Certains des occupants dorment sur une mezzanine sous la nef.(VICE News)

L’association a planché sur un projet immobilier alternatif pour construire des logements autour et au-dessus de l’église, sans la détruire.

Le maire du XVe arrondissement, lui, souhaiterait que cette église soit rachetée par un autre culte. « D’autres églises peuvent être intéressées, par exemple les églises d’Orient, » affirme Philippe Goujon. L’élu dit ne pas soutenir cette occupation de l’église, mais ajoute : « Le promoteur s’est très mal comporté. À force d’essayer de passer en force, il ne faut pas s’étonner que cela entraîne des conséquences fâcheuses. »

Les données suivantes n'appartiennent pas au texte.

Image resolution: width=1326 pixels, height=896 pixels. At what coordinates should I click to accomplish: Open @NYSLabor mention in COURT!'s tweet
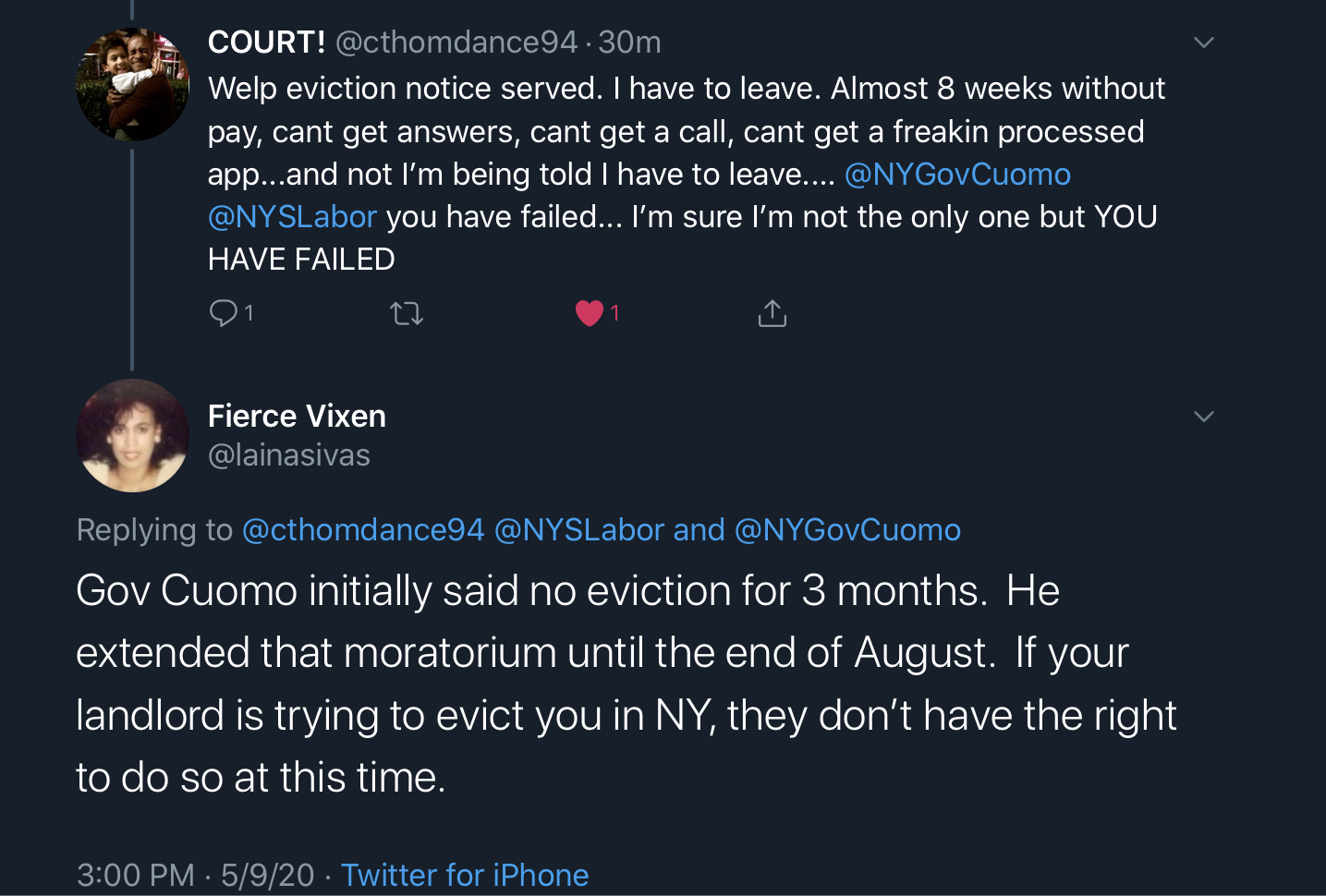292,216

Ce lundi soir, certains des occupants iront se coucher dans l’église. Il faut monter les escaliers qui mènent à une grande mezzanine, dans la nef, là où l’on pourrait trouver un orgue. Par terre, trois grands matelas et des bougies sont disposées à côté d’un vieux piano. De leur chambre improvisée, ils ont une vue directe sur le choeur. Là aussi, un militant s’est installé pour dormir, à même le sol, enroulé dans un duvet rouge.